> **Problem**:
For every line that contains the string "Toggle", pull that line out of the material below.

> **Material for the task**:
'''

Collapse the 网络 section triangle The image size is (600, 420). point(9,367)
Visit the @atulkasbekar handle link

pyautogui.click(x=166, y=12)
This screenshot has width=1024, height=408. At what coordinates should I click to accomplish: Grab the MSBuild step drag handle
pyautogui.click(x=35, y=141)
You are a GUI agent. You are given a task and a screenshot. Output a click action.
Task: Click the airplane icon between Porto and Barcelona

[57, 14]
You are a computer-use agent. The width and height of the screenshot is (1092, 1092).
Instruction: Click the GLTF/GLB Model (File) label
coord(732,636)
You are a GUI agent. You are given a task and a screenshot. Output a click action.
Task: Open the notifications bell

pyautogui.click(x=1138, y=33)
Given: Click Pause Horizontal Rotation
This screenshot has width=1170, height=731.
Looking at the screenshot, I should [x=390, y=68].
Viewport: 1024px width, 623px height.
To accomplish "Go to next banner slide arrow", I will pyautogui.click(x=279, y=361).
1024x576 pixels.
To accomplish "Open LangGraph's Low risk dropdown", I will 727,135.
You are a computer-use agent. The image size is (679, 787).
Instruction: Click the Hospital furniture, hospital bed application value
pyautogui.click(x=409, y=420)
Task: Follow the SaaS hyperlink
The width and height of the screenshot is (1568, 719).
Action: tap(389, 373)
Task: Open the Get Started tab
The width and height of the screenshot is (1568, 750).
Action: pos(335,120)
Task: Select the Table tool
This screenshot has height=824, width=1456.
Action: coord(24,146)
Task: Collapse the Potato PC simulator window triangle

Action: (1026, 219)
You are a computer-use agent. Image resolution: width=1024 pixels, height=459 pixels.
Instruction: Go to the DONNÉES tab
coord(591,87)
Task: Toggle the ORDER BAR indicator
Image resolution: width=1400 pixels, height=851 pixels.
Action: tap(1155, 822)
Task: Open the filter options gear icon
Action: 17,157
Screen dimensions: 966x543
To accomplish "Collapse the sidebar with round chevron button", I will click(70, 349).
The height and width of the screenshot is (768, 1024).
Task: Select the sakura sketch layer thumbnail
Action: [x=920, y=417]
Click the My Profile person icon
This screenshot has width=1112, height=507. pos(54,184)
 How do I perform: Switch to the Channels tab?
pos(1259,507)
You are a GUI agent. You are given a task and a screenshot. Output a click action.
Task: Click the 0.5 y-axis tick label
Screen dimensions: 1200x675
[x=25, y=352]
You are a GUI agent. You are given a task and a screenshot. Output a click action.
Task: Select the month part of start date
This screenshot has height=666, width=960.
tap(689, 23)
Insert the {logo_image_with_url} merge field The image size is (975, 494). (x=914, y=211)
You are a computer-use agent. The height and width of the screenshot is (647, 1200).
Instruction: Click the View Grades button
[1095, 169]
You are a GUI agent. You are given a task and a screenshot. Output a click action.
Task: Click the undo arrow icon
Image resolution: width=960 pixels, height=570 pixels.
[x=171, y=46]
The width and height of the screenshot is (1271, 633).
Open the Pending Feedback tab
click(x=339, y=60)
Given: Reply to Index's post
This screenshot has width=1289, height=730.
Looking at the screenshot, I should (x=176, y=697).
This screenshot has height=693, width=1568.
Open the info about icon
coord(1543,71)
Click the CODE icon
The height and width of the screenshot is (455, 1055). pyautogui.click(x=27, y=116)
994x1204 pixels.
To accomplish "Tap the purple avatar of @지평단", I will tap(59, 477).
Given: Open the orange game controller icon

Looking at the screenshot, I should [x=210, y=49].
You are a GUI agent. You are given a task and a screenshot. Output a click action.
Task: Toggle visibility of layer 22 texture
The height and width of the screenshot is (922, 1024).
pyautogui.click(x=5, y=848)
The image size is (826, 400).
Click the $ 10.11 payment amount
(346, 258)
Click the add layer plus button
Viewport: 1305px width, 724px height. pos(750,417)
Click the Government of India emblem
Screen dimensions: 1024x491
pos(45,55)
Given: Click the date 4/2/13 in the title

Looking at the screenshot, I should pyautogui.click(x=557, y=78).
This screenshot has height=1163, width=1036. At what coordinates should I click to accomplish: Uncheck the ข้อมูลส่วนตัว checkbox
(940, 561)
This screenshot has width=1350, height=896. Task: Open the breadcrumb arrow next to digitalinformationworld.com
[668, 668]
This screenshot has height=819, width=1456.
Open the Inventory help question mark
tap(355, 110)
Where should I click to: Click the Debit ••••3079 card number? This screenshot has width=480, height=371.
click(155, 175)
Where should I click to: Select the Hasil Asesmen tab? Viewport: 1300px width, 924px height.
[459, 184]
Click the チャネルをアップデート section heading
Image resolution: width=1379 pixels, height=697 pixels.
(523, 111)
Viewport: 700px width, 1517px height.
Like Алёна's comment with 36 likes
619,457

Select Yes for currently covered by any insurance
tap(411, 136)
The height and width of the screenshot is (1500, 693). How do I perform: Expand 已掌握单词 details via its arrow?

'''

> **Final answer**:
Task: Toggle the ORDER BAR indicator
Task: Toggle visibility of layer 22 texture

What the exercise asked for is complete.